I will take a look at the registerLoader
PR and can take it over if the current author is no longer interested in working on it.
In the current behavior, there’s a loaders thread and it works for both the main application thread and all worker threads (I think)
That's wrong. Each worker thread has its own loaders thread. Without evidence of the contrary, I think we should consider that there is a bug somewhere.
Found the bug: when a worker is created with execArgv
, its child loaders worker doesn't inherit the CLI arguments, so we have:
main thread: []
main thread loaders: []
worker thread: ['--experimental-loader', './loader.mjs']
worker thread loaders: []
Edit: sorry, pinged in the wrong issue
In the current behavior, there’s a loaders thread and it works for both the main application thread and all worker threads (I think)
That's wrong. Each worker thread has its own loaders thread. Without evidence of the contrary, I think we should consider that there is a bug somewhere.
The intended behaviour is for there to be 1 esm worker, regardless of other workers. I'm not sure about child process—perhaps if they are separable they should have their own esm worker, but that behaviour is not currently defined.
I'm in the same boat as other right now...
If import('blob:nodedata:fb4b1f92-71eb-42f9-b371-26ed3204a625')

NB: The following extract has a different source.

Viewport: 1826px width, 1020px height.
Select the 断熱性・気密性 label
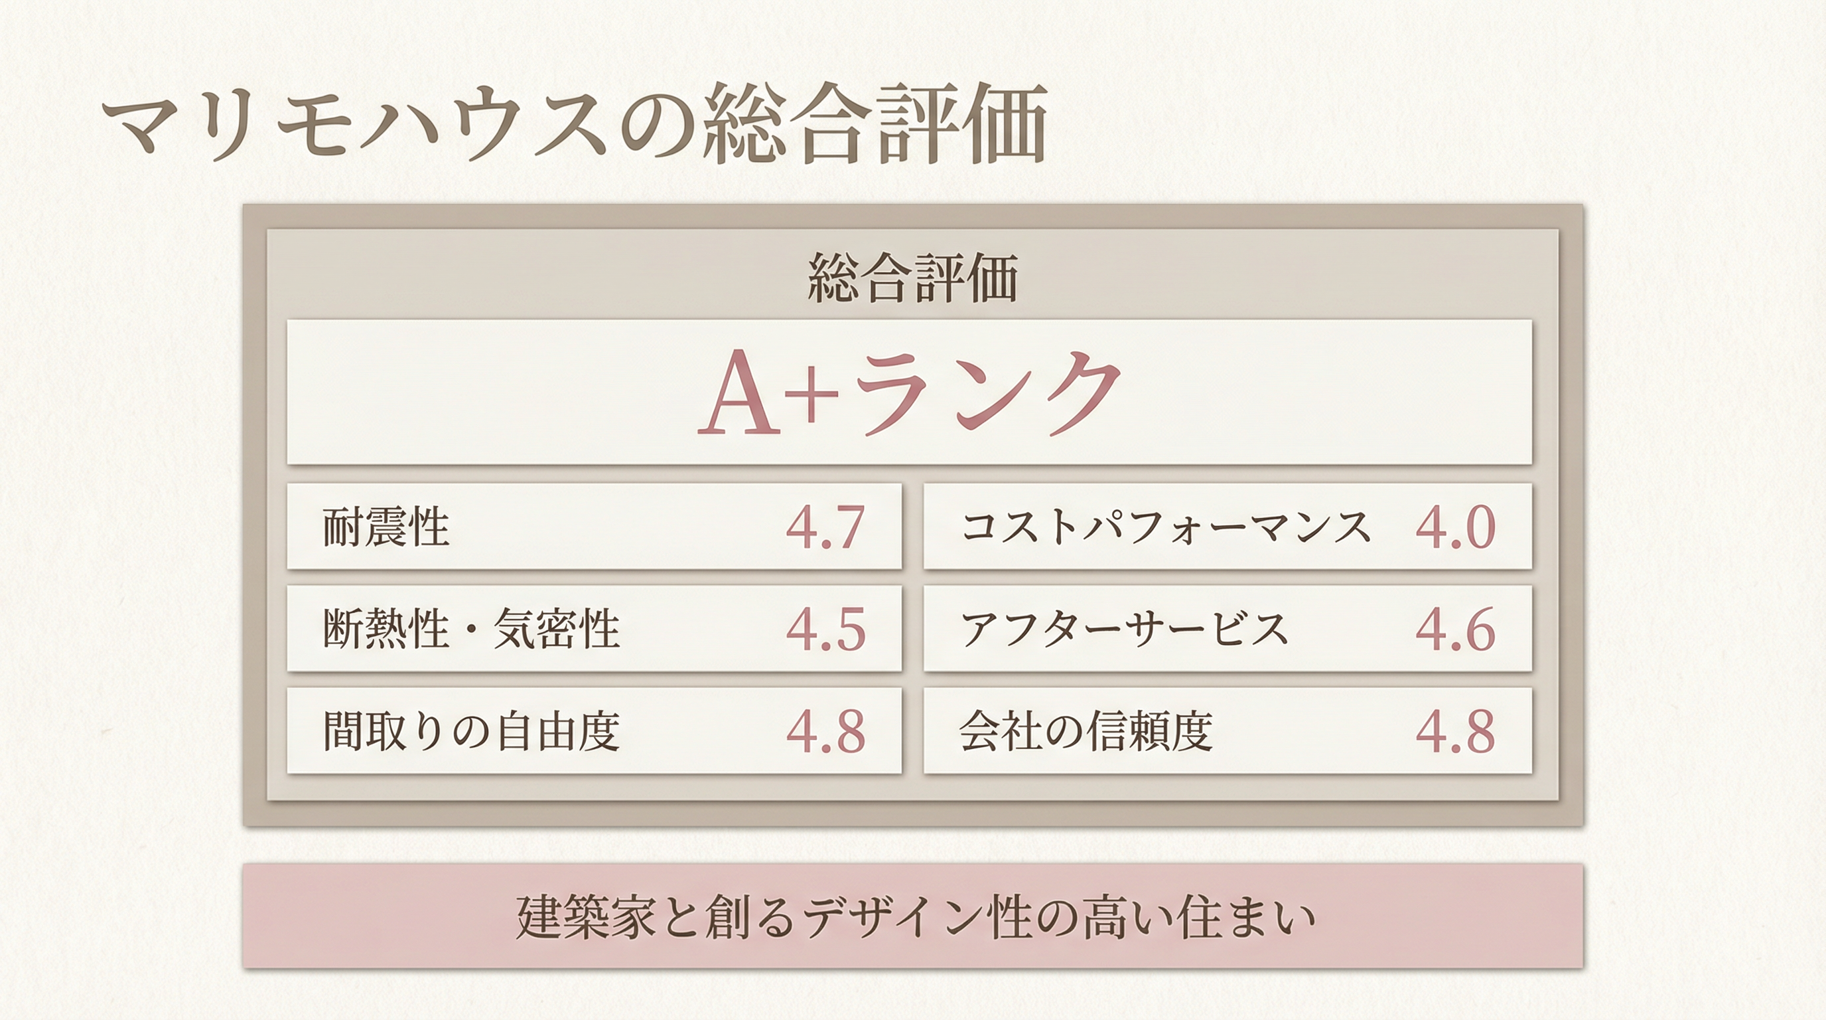click(471, 628)
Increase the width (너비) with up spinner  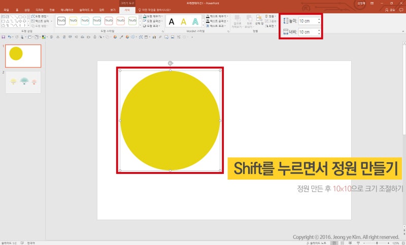319,30
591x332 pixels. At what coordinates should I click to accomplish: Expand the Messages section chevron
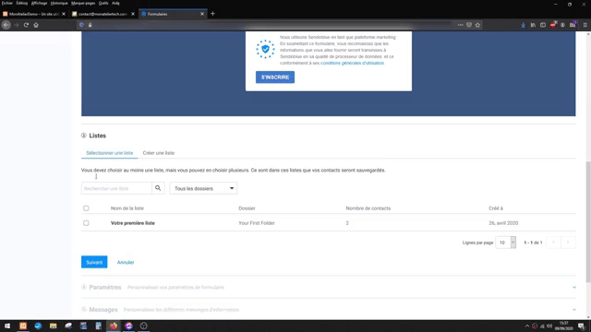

had just worked as intended, then i wouldn't have to deal with this loader thing right now... i guess it is also the real possibility of not also being able to fetch a blob url from a different worker / off -thread script (https://github.com/nodejs/node/issues/46557)
if we are going to have multiple loader threads then i feel like it would be impossible to have one centralized globally blob store over all threads / workers if they aren't handled in core in a centralized maner where they can share resources
@kirrg001 when behaviour changes between releases, step 1 is check the release notes:
https://nodejs.org/en/blog/announcements/v20-release-announce#custom-esm-loader-hooks-nearing-stable
Custom ES module lifecycle hooks supplied via loaders (
--experimental-loader=./foo.mjs
) now run in a dedicated thread, isolated from the main thread.